CEO of children's nonprofit says staff in Ukraine face 'serious, severe, very close threat'
Shawn Sullivan leads the faith-based nonprofit Mission 823, which helps at-risk children throughout Ukraine.
Back home in Central Florida, he spoke about what his co-workers are seeing there as Russia invades the Eastern European country.
The sights and sounds of war
"A portion of our staff, our administrative staff," Sullivan said, "is trapped in Kyiv and are within earshot in eyesight of missile strikes and artillery fire."
Other staff members and friends evacuated from Kyiv and are out west near Poland.
"They have also experienced kind of house-shaking, within-eyesight missile strikes and explosions, artillery fire that far west," Sullivan said. "But they are in a much safer location and are currently engaged in refugee transportation shelter and relief, transport to the border if possible."

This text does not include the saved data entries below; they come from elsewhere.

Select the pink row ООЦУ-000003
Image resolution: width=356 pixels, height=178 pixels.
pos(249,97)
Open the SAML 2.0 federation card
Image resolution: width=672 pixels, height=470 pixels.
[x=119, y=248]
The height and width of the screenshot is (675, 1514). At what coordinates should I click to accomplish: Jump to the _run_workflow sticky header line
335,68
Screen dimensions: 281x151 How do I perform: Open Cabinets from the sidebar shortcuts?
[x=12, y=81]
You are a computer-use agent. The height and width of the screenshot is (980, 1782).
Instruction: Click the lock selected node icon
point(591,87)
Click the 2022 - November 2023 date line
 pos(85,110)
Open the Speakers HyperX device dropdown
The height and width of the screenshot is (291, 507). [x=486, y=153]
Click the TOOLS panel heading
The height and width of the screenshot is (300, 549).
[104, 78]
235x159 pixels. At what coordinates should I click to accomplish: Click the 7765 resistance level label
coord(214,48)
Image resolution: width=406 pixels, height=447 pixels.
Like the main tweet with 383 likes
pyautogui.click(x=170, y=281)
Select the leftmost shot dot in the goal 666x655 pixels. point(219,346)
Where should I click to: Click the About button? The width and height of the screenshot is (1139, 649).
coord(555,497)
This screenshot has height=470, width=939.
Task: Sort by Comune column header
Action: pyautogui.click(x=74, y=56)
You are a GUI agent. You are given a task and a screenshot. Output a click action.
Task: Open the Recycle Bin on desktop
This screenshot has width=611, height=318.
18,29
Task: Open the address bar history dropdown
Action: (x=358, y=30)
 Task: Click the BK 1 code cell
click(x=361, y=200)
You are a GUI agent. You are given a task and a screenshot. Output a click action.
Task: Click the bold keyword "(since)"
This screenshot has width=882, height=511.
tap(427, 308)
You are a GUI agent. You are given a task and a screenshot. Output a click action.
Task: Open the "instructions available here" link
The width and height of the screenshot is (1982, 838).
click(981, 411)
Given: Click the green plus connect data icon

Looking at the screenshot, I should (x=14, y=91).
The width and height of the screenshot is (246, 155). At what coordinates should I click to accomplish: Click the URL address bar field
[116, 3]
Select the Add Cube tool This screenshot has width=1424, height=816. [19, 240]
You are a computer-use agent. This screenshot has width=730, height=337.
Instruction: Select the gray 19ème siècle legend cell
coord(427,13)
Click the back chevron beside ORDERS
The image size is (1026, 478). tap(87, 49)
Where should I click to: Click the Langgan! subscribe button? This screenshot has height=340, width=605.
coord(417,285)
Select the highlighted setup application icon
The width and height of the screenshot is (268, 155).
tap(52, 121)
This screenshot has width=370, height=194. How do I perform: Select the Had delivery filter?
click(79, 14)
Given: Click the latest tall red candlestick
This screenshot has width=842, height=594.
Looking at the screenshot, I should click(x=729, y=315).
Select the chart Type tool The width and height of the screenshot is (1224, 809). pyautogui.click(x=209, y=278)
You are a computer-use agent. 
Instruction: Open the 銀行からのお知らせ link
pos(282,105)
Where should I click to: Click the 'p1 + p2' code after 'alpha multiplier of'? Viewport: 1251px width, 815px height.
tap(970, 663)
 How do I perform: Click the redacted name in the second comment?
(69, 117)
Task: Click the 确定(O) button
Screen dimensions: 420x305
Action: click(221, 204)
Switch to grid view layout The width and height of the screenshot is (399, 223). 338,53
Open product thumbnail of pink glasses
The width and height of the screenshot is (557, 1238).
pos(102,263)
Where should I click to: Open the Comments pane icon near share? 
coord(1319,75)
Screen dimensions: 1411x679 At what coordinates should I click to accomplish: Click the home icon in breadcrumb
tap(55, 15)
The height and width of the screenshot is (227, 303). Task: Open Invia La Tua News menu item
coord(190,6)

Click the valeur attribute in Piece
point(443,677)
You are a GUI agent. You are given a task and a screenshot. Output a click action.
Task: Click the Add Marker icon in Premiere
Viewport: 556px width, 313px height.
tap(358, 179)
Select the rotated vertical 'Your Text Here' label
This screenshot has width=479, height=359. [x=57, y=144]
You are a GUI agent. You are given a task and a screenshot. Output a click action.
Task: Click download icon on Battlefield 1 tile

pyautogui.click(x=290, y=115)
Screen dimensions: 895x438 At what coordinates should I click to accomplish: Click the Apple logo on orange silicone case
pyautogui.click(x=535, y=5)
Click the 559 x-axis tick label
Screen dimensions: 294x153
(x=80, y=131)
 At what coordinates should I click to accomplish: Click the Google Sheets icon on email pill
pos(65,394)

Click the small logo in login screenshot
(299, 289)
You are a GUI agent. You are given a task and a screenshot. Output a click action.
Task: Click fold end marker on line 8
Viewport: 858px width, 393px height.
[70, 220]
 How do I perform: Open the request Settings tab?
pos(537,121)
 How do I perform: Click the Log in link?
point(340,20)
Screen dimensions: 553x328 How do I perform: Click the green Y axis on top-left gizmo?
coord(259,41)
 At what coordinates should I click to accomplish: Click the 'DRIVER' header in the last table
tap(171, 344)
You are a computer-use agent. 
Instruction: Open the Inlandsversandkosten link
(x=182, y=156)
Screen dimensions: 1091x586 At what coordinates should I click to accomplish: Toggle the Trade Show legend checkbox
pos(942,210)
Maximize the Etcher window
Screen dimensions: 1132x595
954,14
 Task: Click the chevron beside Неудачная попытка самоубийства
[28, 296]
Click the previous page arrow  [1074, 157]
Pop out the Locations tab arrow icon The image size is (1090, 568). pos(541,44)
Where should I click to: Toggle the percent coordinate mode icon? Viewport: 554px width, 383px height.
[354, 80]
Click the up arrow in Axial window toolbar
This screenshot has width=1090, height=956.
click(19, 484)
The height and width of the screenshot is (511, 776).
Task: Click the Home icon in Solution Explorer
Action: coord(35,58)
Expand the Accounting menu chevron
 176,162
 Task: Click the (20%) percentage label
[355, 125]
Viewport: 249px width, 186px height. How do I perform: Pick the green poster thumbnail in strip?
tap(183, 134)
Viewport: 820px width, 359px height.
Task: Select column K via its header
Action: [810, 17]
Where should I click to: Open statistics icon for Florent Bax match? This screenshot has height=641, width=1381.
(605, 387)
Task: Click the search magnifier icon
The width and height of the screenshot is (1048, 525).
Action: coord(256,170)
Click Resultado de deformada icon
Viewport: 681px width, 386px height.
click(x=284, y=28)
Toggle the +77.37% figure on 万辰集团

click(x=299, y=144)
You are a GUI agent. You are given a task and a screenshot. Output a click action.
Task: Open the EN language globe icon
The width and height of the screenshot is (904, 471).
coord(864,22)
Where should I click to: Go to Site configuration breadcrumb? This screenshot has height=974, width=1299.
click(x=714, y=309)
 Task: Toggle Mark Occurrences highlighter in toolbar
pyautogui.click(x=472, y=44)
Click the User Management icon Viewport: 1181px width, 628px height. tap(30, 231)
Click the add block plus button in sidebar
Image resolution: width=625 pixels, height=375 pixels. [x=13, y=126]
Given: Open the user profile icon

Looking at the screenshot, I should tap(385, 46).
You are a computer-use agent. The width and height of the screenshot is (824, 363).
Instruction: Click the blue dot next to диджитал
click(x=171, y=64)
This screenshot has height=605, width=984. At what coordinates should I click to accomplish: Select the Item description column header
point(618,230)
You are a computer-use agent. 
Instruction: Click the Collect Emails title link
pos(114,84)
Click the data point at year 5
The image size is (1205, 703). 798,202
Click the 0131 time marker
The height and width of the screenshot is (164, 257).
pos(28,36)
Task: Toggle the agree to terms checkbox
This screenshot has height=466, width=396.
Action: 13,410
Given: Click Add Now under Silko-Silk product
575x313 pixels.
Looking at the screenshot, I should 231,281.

Sullivan says many of their friends are under "serious, severe, very close threat."
"I had a young man who manages an organization that serves over 500 handicapped, wheelchair-bound people in Kyiv alone, and he called me twice now from the basement of the kindergarten where they're trapped with 26 people who are wheelchair-bound. And with tears streaming, begging for his life, just begged us to come and get him and take him out of that place so that he could go to America."
Sullivan says his language teacher -- he speaks Russian and can understand Ukrainian -- fled to the Polish border with her young son and her husand.
"And he was turned away at the border," Sullivan said, "because he's of fighting age. There's a mandatory draft. So families are being separated on a daily basis. ... Millions of people are telling those kinds of stories right now."
Anger, sadness and pride
Sullivan said seeing Ukraine stand up to a Russian invasion fills him with anger, sadness and pride.
He said: "There is zero provocation whatsoever for a nation neighbor like Russia to cross the borders into Ukraine a peace-loving, freedom-seeking, very fast-developing, technologically friendly, very generous country to be attacked in an unprovoked fashion like that is just, it's so maddening to try to get your head around that it just makes me boil.
"It's just, I'm just so angry."
He also feels "absolute, gut-wrenching sadness," Sullivan said, "because we've worked so hard right alongside, shoulder-to-shoulder with Ukrainian people to build the most beautiful culture and place and country that I have ever experienced. I've lived all over the world.
"And working for 22 years to try to make improvements to that scenario, and then to see literally overnight, some monster destroy this life that they've built together is just heart-wrenching."
The Ukrainian president, Volodymyr Zelensky, is a "warrior," he said, and an "absolute hero. ... I'm really, really proud of Ukrainian people. They're just amazing, amazing people."